我不认为 IP 地址受到检查。因此,您可以发送带有伪造的发送者 IP 的 UDP 数据包。但您不会收到答案,因为服务器会将其发送给该 IP 的真正所有者。
这意味着您不能简单地在 TCP 中伪造 IP,因为建立连接需要握手。
如果响应将通过您的路由器,您就可以伪造某人的 IP。因此,网络管理员可以伪造其 LAN 内的所有 IP,ISP 可以伪造其网络内的所有 IP,而运营商可以伪造许多国际连接上的 IP,前提是它们通过他进行路由。
最后,还有可能滥用 BGP 来修改该 IP 通过您的计算机的路由。但并不是每个人都可以访问 BGP,您可能需要成为 ISP 才能获得它。然后,由于 BGP 路由变化受到监控,因此该操作可能会被检测到。
Inside a LAN it depends on how your routers/switches/hubs are configured. But I think spoofing should be possible quite often.
I don't think the IP address is inspected. Thus you can send UDP packets with forged sender IP. But you won't receive the answer since the server will send it to the real owner of that IP.

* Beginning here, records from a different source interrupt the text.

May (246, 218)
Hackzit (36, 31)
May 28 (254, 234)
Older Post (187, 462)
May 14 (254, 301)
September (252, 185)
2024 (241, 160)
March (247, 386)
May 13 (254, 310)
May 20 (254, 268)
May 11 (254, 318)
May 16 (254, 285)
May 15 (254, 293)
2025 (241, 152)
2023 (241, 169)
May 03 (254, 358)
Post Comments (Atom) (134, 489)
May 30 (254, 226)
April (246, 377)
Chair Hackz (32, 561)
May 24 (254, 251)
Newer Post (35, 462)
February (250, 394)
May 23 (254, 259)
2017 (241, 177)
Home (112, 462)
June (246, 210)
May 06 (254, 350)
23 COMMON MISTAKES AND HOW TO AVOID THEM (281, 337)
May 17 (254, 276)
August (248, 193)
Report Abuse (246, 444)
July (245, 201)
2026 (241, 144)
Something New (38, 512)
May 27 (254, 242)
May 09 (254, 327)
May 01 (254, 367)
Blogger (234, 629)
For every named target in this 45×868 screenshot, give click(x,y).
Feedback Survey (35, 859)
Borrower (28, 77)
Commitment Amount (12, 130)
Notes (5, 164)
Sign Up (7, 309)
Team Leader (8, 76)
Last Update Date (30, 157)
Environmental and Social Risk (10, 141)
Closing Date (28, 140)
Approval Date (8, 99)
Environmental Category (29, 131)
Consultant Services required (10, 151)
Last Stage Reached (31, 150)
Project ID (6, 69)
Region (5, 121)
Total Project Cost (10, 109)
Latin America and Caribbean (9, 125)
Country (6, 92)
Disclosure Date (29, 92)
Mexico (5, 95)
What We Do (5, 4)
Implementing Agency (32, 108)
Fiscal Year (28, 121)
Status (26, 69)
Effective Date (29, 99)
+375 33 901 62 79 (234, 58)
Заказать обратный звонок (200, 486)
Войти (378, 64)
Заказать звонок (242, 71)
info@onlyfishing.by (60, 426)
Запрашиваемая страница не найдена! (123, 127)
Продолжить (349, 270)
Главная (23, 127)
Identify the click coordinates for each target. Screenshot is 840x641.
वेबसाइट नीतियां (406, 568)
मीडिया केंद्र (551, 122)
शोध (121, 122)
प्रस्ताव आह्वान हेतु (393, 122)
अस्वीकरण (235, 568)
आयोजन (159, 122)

This means you can't simply fake an IP in TCP since establishing the connection needs a handshake.
You can forge the IP of somebody if the response will go through your router. So a network admin can fake all IPs inside his LAN, an ISP all IPs inside his net, and a carrier can fake IPs on many international connections, provided they get routed through him.
Finally there is the possibility of abusing BGP to modify the routes for that IP to go through your computer. But not everybody has access to BGP, you probably need to become an ISP to get it. And then the manipulation will probably be detected because BGP route changes are monitored.